Christmas! This year I want it to be different. I want to honor Jesus this Christmas rather than worry about what isn't done, rather than grit my teeth through Christmas Eve services because I'm angry at something the boys did or didn't do, rather than dwell on the fact that we tend to act selfish and spoiled and greedy. I want Jesus to take center stage in my holiday. I think I can even let go of the expectations that the rest of my family needs to feel the same way or it doesn't count. I'm ready to chuck the tree and the decorations--the whole thing--to focus on the birth of this most precious baby, but life gets in the way.
Busy is an understatement at this time of year. There are so many good things to do; charities, church, school. Everyone deserves my time and attention. But right now there is injury on top of business so I have to make choices. What can be done today? What has to be left undone? There's nothing that can go at this point. What would people think? What would they say if I just didn't participate? Why do I care so much?
It's Wednesday morning again--four weeks from Christmas. I haven't cleaned up from yesterday yet, but it's time for Bible study. Sunday and Monday were particularly hard days physically. Should I stay home today and catch up? Skip the worship part and just make it for the study? All of these thoughts race through my head as I decide what to do.
So this Wednesday morning, with the boys on the bus and the kitchen moderately cleaned up, God whispers "Go." If I stay home I won't sit like I'm supposed to anyway. So I go. I'm even early for worship. With thoughts of what I have to do later and how to get rid of the pain, I sing.
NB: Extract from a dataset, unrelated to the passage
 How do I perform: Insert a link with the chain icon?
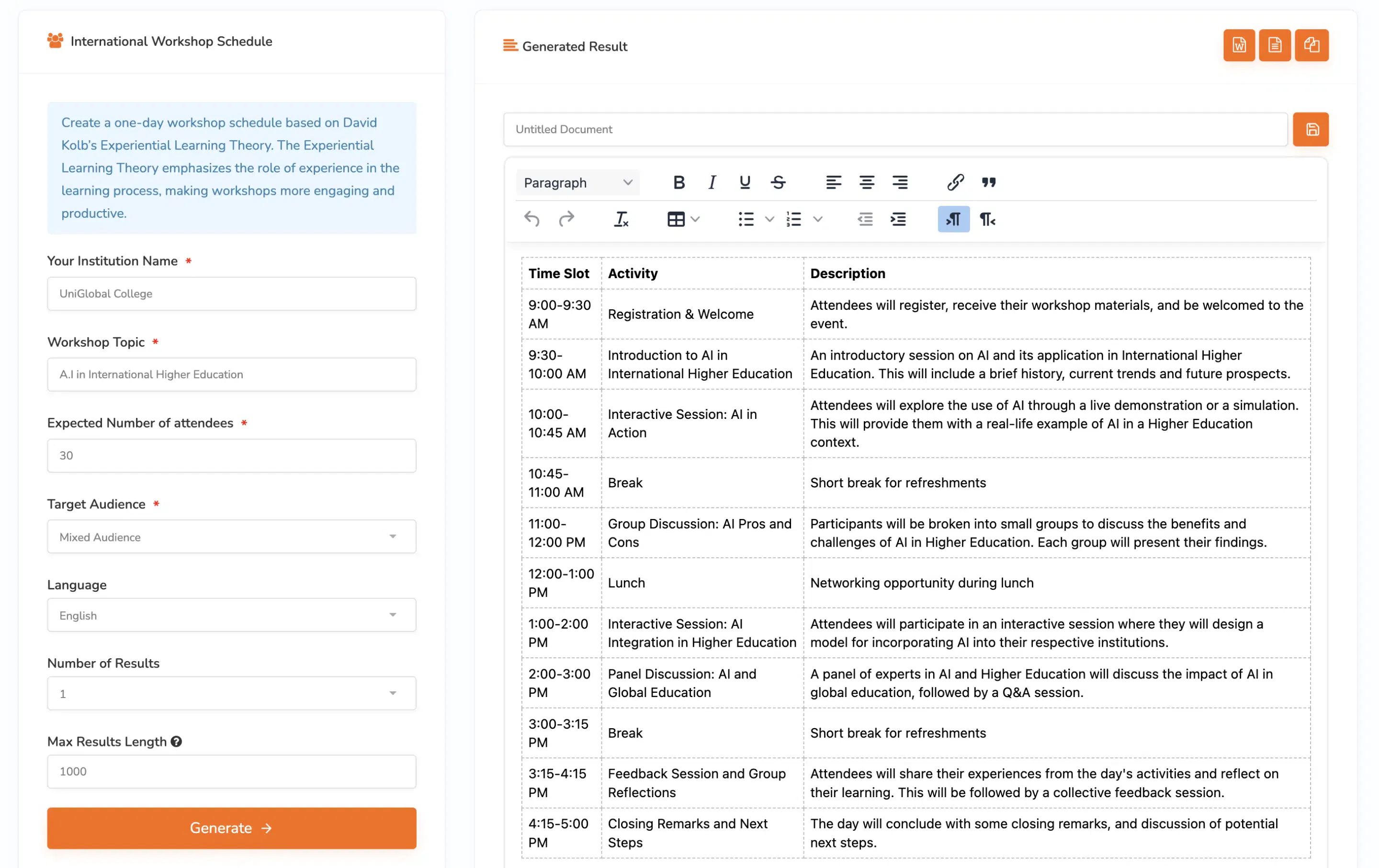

What's this? A Christmas carol? I'm not ready. "O Come Let us Adore Him." That's what I wanted to do, but I can't with all of my thoughts and to do lists spinning through my mind. Where do I put them, the pain, the uncertainty,the expectations, the house, the Christmas tree? Where can I leave them to worship? As I visualize the wise men bearing their gifts, I grieve that I don't offer gold or spices or anything of value. All I have is the clutter in my head. He gently prods me that all this stuff is really what I need to lay at the feet of my Savior. He wants me to come and adore Him Then He'll give me a new heart. Then I can worship the King.
O Come all ye faithful, joyful and triumphant;
Come ye oh come ye to Bethlehem.
Come and behold Him, born the King of angels
O come let us adore Him, O come let us adore Him,
O come let us adore Him, Christ the Lord.